Perfecting the positioning through error corrections
But is this time-based distance (ΔD = c∙ΔT) really accurate? Coming back to our little game, imagine that instead of providing you the distance of the “mystery city” with respect to Berlin, Paris, and Athens, I give you the information in terms of train travel time. The computation will then become much more uncertain: the train travel times can be affected by delays in the departure, arrival, state of the rails, weather, … and countless other factors.
This is also the case with GNSS measurements. When computing the travelling time ΔT, that time includes (and is not limited to), for example, the delay the signal might have when leaving the satellite, the delay it might get when arriving at the receiver, as well as delays induced by interaction of the electromagnetic wave with the atmosphere of the Earth [4]. That is why the time-based distance ΔD is usually referred to as the “apparent distance”, “pseudodistance”, or “pseudorange”. Some corrections need to be applied to this first estimate to get the “real” distance.
Several techniques can be used to correct each of these errors, which include using the information provided by the GNSS signals, physical or weather prediction models, and even additional observations. Depending on the corrections applied, we might achieve a positioning accuracy ranging from a few meters down to a millimeter or even less.

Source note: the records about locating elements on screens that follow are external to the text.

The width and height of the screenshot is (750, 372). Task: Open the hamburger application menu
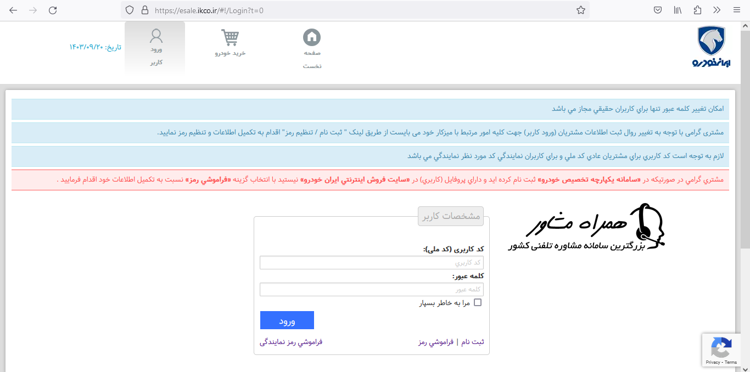pyautogui.click(x=736, y=10)
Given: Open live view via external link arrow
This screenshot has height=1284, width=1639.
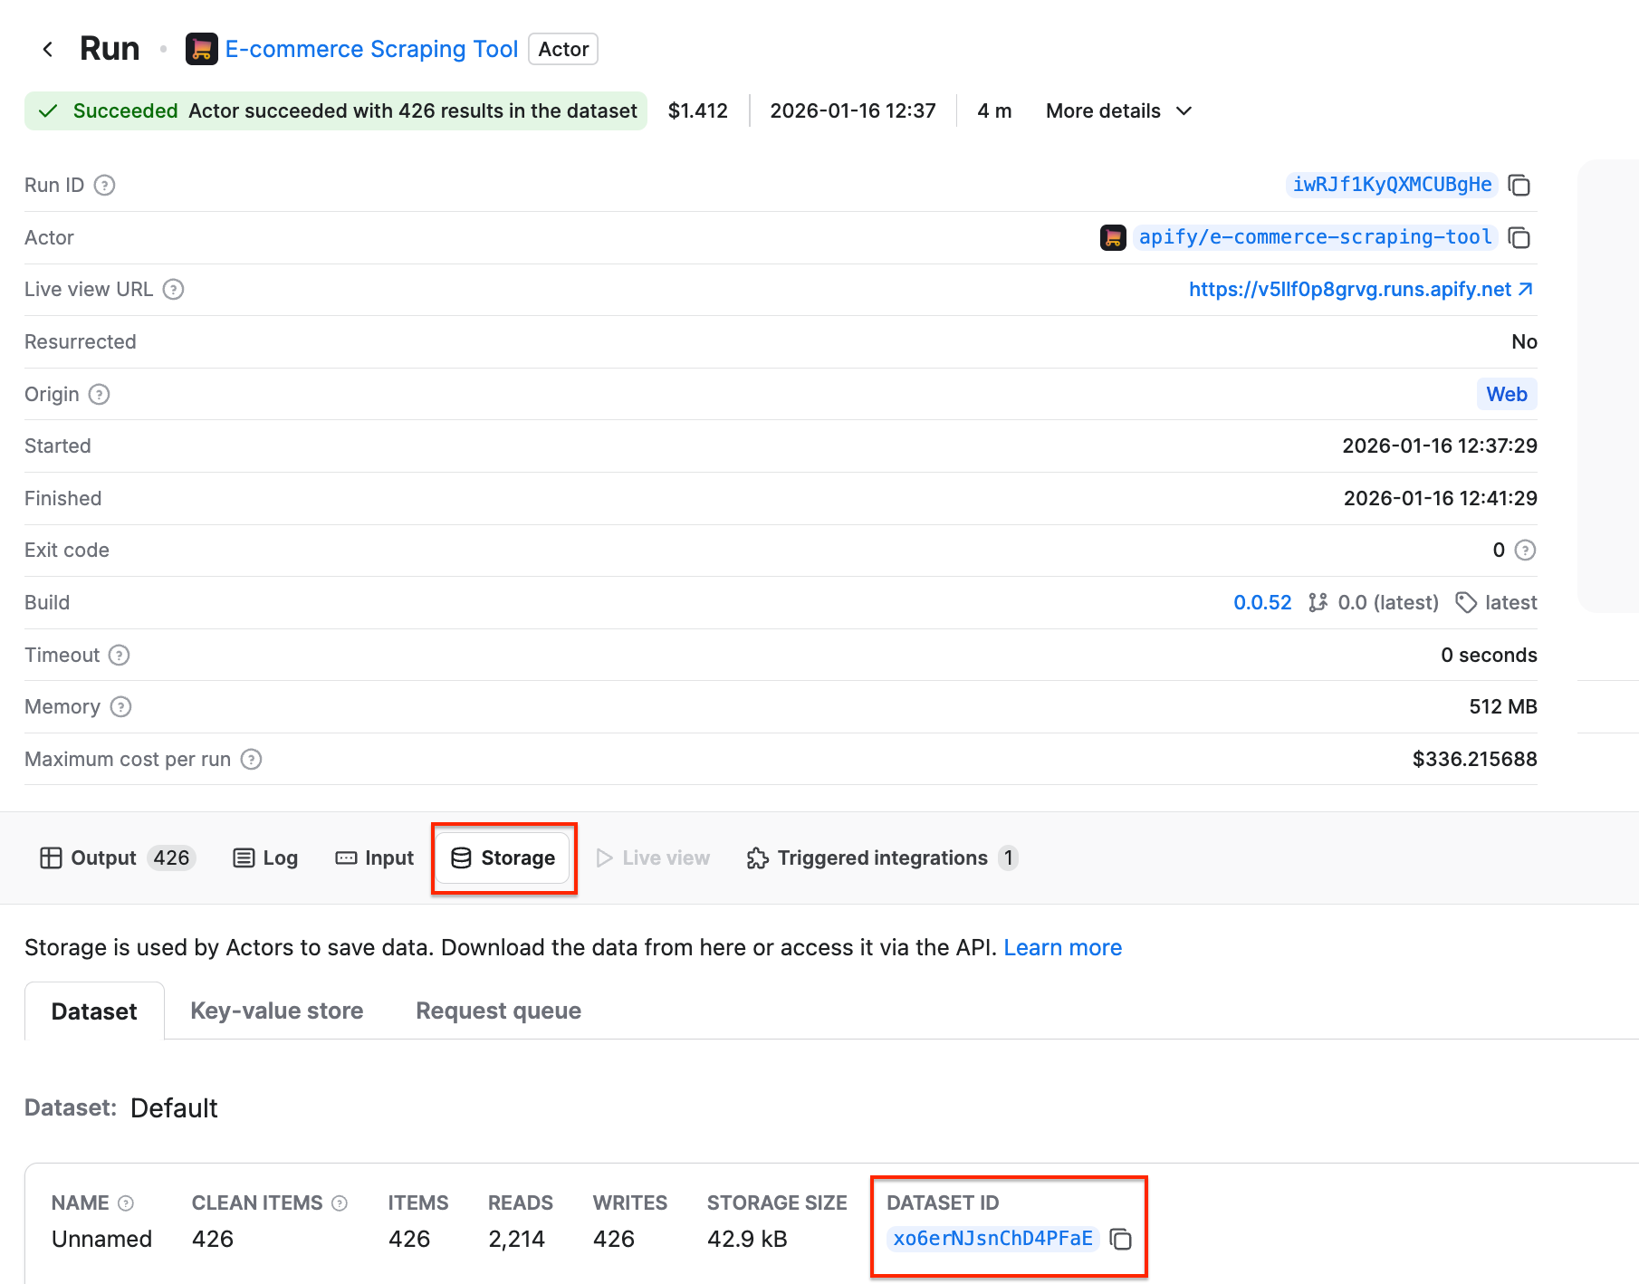Looking at the screenshot, I should (1528, 289).
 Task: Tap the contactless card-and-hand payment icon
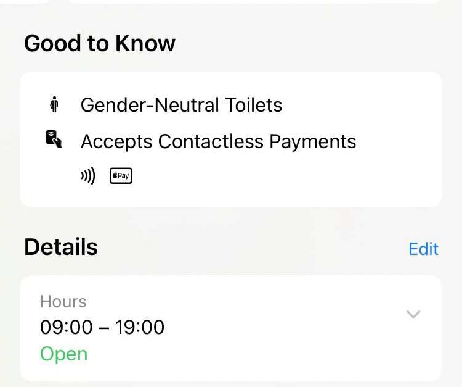click(x=54, y=139)
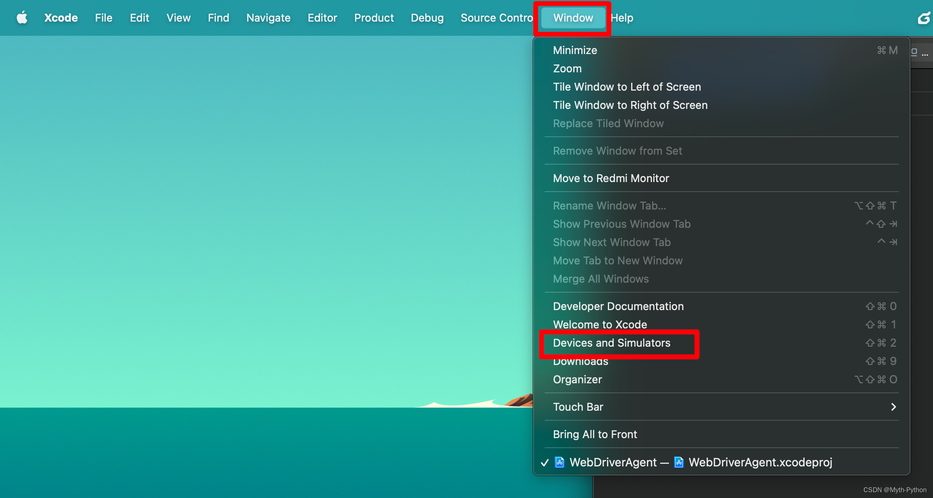Screen dimensions: 933x498
Task: Open the Help menu
Action: (622, 18)
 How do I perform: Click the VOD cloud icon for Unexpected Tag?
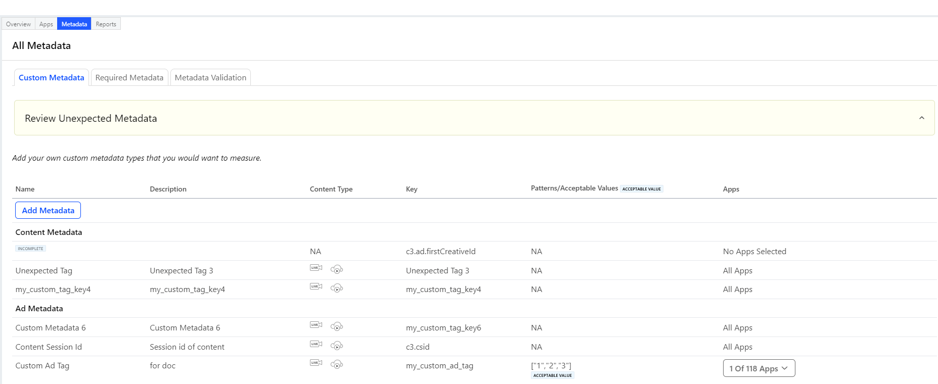click(337, 269)
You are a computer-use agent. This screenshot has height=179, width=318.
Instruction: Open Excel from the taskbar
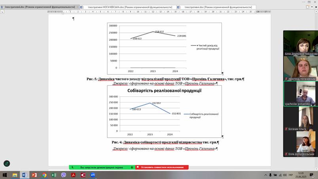(54, 175)
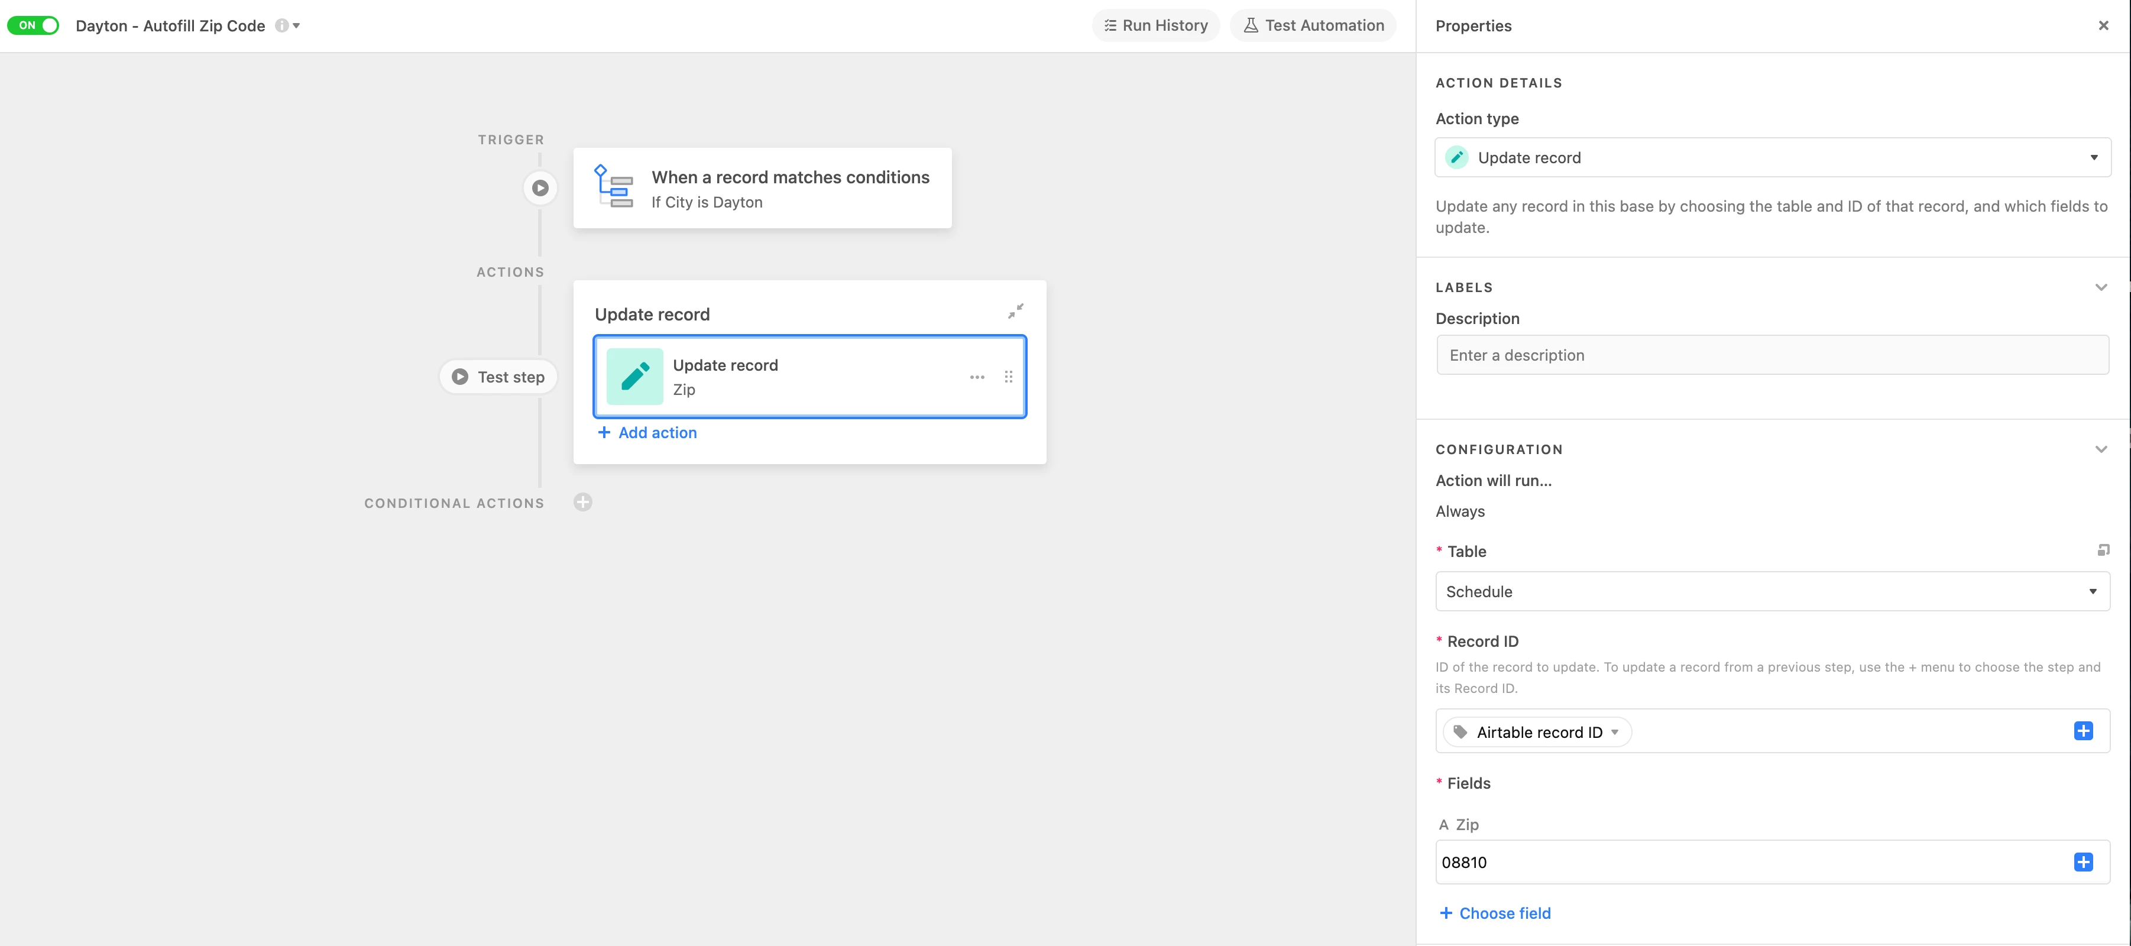Open the Action type dropdown
Viewport: 2131px width, 946px height.
tap(1772, 157)
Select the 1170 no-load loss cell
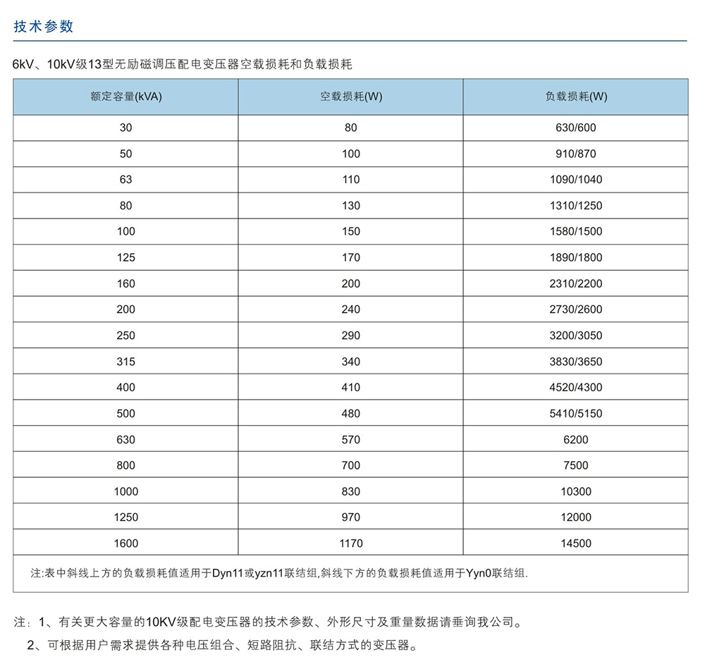705x669 pixels. click(350, 543)
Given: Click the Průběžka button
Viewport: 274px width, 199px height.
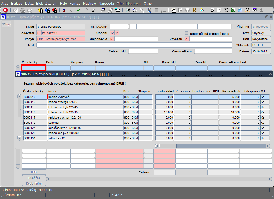Looking at the screenshot, I should [34, 178].
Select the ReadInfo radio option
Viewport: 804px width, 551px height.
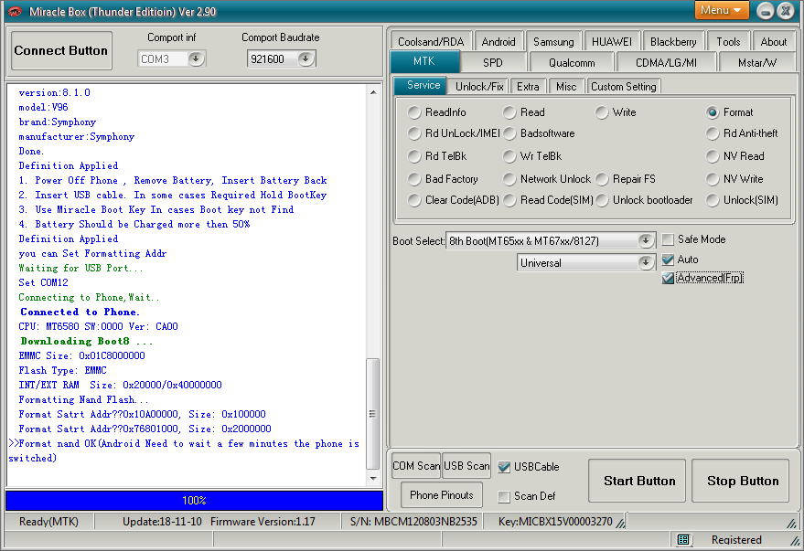point(414,112)
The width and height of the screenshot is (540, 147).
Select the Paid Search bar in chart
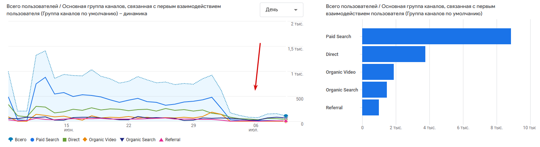coord(437,36)
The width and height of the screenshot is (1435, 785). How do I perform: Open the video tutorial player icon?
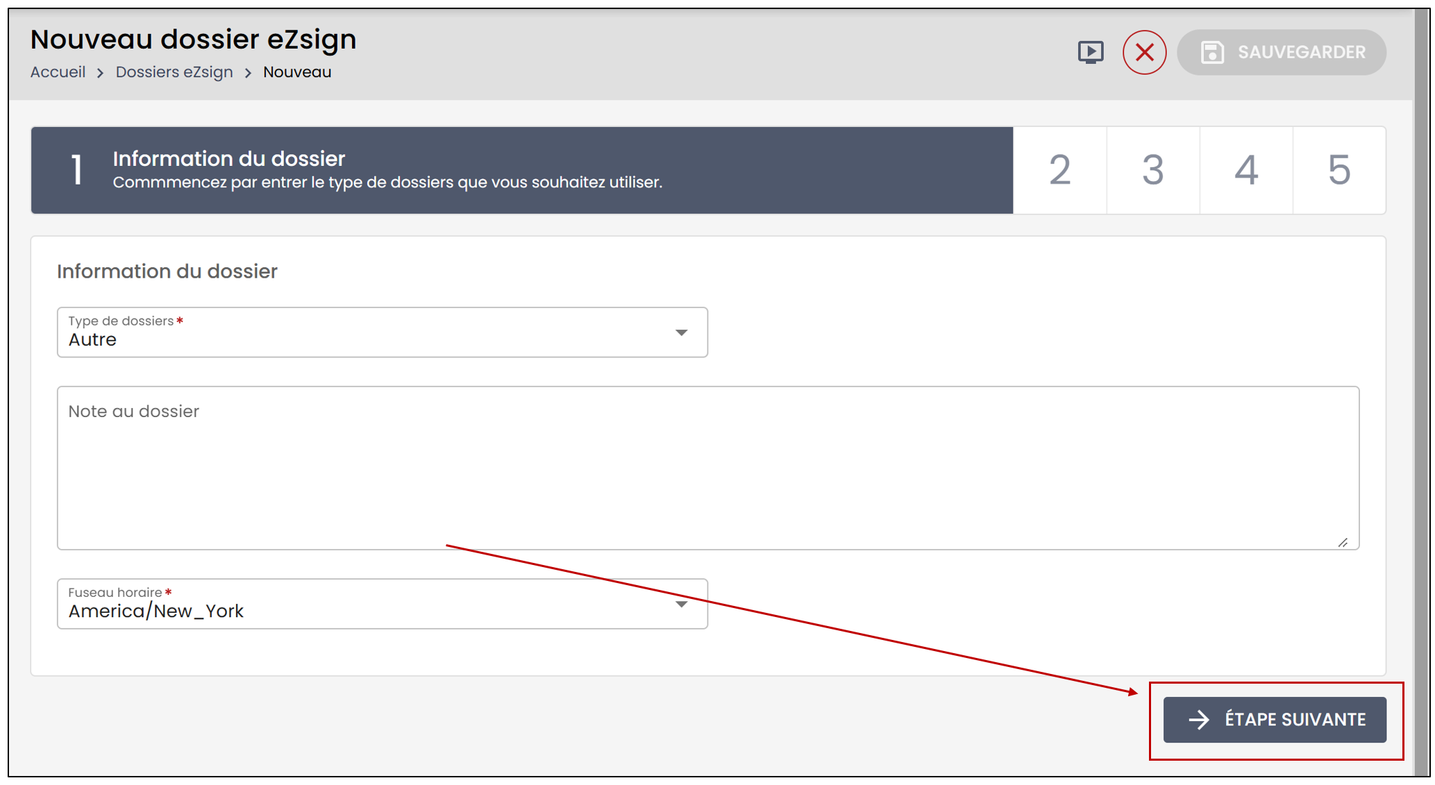(1090, 52)
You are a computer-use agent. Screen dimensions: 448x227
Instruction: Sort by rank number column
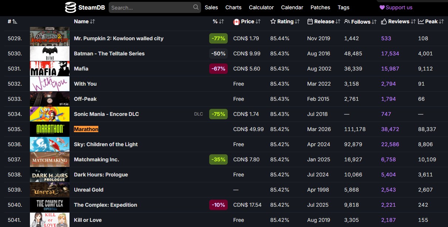pyautogui.click(x=12, y=21)
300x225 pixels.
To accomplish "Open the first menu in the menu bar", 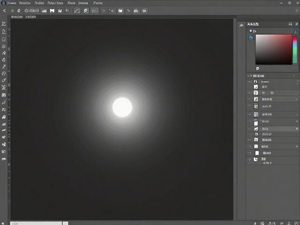I will 12,3.
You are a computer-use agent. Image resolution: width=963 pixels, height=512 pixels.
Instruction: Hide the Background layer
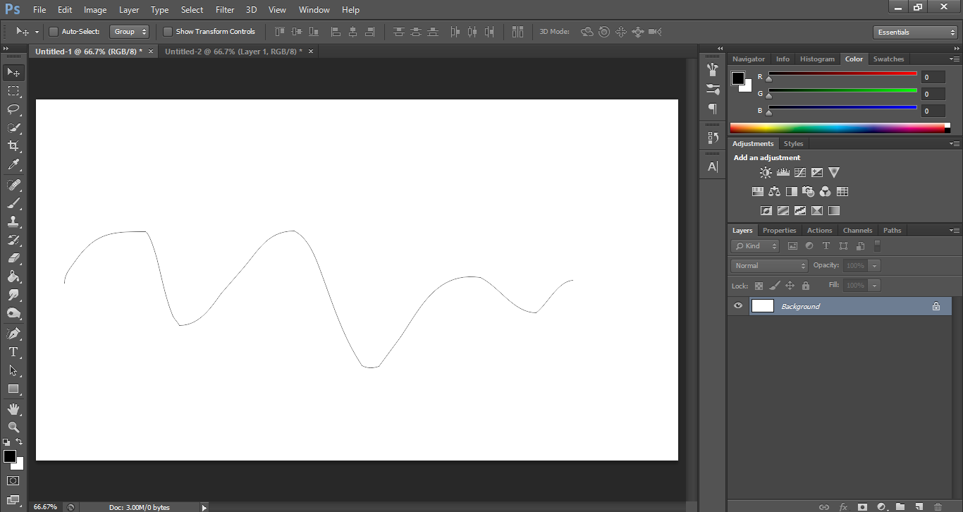pos(737,305)
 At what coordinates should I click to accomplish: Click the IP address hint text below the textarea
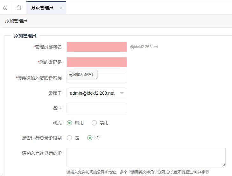point(137,172)
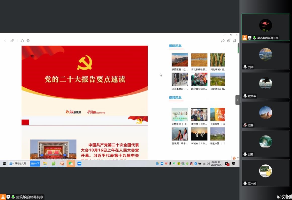Click the 搜索一下 search button
Screen dimensions: 292x200
coord(35,164)
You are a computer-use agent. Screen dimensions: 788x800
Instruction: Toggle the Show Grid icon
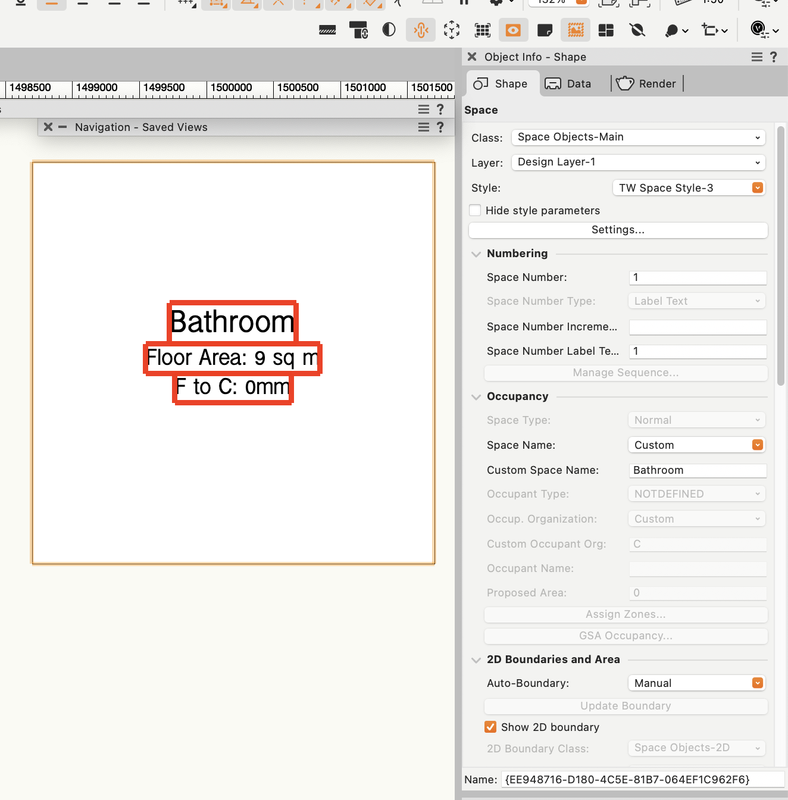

Main effects included in GNSS pseudodistance. Courtesy of Leire Retegui-Schiettekatte, based on article “GNSS Basic Observables” by J. Sanz Subirana, J.M. Juan Zornoza and M. Hernández-Pajares, Technical University of Catalonia, Spain (2011), published in ESA Navipedia.
The various applications of GNSS positioning
GNSS-based positioning can be used for a wide range of applications, with each application demanding different accuracy levels [5]. The civil applications are probably the most well-known: GPS/GNSS services in smartphones and cars typically offer meter-level accuracy, making our everyday life easier and helping us reach our destinations. GNSS devices are also used in public transport (for example, trains, boats, and planes) to help track the location of these vehicles, for which a more accurate and reliable positioning is required.
Other applications, like land surveying, require higher positioning accuracy. Professional GNSS receivers are used to find the position of landmarks or points in a terrain, with variable accuracy above or below a centimeter, depending on the technique used and the corrections applied. Military applications—one of the original drivers behind GNSS development—also require a high positioning accuracy.
GNSS positioning at the millimeter-level accuracy is also used in Earth sciences. GNSS receivers installed on stable bedrock can be used to measure the deformation of the land caused by geodynamics (for example, tectonics or earthquakes). On our blog, you can dive into exciting scientific GNSS measurement campaigns in East Africa or even in Antarctica!
These are only some of the uses of GNSS technologies, but new, original, and innovative applications still continue to emerge in science and industry. Who knows which additional applications the future will bring!